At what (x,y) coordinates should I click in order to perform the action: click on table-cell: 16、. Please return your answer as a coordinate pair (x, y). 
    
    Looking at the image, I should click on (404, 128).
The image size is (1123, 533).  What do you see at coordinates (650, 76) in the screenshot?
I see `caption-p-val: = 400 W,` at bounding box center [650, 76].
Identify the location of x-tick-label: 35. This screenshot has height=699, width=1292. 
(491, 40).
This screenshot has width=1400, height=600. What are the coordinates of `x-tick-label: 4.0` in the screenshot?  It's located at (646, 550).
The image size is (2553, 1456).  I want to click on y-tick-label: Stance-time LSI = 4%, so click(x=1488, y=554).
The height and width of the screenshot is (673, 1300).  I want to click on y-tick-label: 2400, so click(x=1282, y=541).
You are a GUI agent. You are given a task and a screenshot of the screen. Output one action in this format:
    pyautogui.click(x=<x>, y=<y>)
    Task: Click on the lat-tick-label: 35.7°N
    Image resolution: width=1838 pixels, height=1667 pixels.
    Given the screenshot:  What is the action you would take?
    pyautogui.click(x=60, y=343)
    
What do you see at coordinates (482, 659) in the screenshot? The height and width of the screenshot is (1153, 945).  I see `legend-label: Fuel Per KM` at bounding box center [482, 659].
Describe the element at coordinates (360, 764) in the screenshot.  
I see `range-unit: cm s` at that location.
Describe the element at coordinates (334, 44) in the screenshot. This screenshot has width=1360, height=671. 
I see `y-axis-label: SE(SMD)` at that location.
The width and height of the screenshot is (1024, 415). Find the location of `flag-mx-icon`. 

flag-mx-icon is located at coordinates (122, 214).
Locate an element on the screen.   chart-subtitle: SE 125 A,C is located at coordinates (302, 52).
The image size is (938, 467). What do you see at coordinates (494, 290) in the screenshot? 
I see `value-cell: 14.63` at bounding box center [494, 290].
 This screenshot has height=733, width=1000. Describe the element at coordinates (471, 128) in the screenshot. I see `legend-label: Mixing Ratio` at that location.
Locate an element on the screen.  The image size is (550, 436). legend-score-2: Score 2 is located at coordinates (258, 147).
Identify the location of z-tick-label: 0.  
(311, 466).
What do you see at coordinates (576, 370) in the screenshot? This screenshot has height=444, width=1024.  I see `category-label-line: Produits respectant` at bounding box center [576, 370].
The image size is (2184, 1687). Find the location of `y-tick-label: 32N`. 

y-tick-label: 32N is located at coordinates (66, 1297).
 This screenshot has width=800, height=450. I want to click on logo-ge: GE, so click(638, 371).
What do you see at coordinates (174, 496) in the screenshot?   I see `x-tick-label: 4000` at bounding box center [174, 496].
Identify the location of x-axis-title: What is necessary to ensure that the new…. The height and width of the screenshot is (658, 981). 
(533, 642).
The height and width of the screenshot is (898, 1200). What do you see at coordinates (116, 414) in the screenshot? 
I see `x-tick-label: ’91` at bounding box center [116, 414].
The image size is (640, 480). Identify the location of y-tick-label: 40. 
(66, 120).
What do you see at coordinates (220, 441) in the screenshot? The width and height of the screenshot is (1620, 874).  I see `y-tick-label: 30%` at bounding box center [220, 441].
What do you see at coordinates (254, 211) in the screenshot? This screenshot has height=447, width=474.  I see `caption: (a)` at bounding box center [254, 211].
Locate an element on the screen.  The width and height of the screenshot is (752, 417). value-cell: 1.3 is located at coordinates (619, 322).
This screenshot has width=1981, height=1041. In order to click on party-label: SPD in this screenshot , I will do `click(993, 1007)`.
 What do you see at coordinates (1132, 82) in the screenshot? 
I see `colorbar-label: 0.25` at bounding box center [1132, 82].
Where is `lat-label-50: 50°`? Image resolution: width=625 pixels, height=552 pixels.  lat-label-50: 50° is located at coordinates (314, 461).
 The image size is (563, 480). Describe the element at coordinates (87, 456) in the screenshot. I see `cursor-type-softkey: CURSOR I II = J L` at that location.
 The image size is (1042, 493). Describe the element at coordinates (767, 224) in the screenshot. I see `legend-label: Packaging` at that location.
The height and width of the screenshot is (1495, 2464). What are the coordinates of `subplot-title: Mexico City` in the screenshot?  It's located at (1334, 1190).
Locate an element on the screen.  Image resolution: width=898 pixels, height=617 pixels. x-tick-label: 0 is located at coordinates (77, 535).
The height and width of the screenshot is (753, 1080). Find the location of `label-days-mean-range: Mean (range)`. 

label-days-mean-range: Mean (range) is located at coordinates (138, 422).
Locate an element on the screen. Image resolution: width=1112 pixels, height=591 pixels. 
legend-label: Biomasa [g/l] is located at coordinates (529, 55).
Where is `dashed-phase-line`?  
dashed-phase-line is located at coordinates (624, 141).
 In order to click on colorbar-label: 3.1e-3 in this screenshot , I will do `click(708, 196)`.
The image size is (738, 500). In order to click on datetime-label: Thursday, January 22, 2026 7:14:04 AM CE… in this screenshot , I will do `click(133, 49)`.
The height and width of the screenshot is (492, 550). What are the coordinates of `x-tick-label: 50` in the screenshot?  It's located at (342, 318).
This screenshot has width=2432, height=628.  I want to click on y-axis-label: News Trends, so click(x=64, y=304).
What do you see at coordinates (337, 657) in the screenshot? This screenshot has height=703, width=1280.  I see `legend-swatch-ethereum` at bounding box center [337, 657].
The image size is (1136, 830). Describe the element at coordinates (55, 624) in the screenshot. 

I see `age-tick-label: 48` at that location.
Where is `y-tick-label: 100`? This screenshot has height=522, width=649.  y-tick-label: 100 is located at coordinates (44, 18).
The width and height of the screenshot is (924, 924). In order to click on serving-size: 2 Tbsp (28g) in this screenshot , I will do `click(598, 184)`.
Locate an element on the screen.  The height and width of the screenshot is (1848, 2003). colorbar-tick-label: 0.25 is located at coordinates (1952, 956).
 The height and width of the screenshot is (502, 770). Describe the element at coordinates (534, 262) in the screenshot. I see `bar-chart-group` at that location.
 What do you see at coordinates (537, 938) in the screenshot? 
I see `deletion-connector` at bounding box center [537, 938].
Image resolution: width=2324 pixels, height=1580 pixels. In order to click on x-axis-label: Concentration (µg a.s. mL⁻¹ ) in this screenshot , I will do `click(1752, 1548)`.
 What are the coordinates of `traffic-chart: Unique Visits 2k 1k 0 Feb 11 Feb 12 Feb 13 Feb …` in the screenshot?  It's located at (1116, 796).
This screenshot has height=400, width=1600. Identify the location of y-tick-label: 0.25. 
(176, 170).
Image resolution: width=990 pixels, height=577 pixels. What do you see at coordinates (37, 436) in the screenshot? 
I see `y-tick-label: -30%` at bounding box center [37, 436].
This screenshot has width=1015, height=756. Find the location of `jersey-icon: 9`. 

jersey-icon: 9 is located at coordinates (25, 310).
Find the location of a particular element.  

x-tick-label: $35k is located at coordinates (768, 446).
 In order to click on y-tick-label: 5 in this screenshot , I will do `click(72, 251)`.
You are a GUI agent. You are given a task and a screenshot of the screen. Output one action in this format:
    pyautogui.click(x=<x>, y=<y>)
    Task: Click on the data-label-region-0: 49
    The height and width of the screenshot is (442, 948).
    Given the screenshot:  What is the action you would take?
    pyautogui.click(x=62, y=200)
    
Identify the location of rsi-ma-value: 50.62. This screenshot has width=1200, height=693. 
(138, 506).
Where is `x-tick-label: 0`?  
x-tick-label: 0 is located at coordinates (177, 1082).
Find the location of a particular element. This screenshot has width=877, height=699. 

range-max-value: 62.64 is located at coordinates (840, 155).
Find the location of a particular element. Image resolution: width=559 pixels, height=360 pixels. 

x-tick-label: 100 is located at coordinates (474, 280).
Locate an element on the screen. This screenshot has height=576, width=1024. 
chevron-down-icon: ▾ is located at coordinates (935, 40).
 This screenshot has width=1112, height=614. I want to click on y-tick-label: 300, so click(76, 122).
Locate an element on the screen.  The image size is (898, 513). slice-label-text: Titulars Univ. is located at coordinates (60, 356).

◆ **Your instructions**
Reproduce the records verbatim, from the line containing "This screenshot has height=400, width=1600." down through the last line of the records.

◆ **Solution for this exercise**
This screenshot has height=400, width=1600. Identify the location of y-tick-label: 0.25. 
(176, 170).
Image resolution: width=990 pixels, height=577 pixels. What do you see at coordinates (37, 436) in the screenshot? 
I see `y-tick-label: -30%` at bounding box center [37, 436].
This screenshot has width=1015, height=756. Find the location of `jersey-icon: 9`. 

jersey-icon: 9 is located at coordinates (25, 310).
Find the location of a particular element.  

x-tick-label: $35k is located at coordinates (768, 446).
 In order to click on y-tick-label: 5 in this screenshot , I will do `click(72, 251)`.
You are a GUI agent. You are given a task and a screenshot of the screen. Output one action in this format:
    pyautogui.click(x=<x>, y=<y>)
    Task: Click on the data-label-region-0: 49
    The height and width of the screenshot is (442, 948).
    Given the screenshot:  What is the action you would take?
    pyautogui.click(x=62, y=200)
    
Identify the location of rsi-ma-value: 50.62. This screenshot has width=1200, height=693. 
(138, 506).
Where is `x-tick-label: 0`?  
x-tick-label: 0 is located at coordinates (177, 1082).
Find the location of a particular element. This screenshot has width=877, height=699. 

range-max-value: 62.64 is located at coordinates (840, 155).
Find the location of a particular element. Image resolution: width=559 pixels, height=360 pixels. 

x-tick-label: 100 is located at coordinates (474, 280).
Locate an element on the screen. This screenshot has height=576, width=1024. 
chevron-down-icon: ▾ is located at coordinates (935, 40).
 This screenshot has width=1112, height=614. I want to click on y-tick-label: 300, so click(76, 122).
Locate an element on the screen.  The image size is (898, 513). slice-label-text: Titulars Univ. is located at coordinates (60, 356).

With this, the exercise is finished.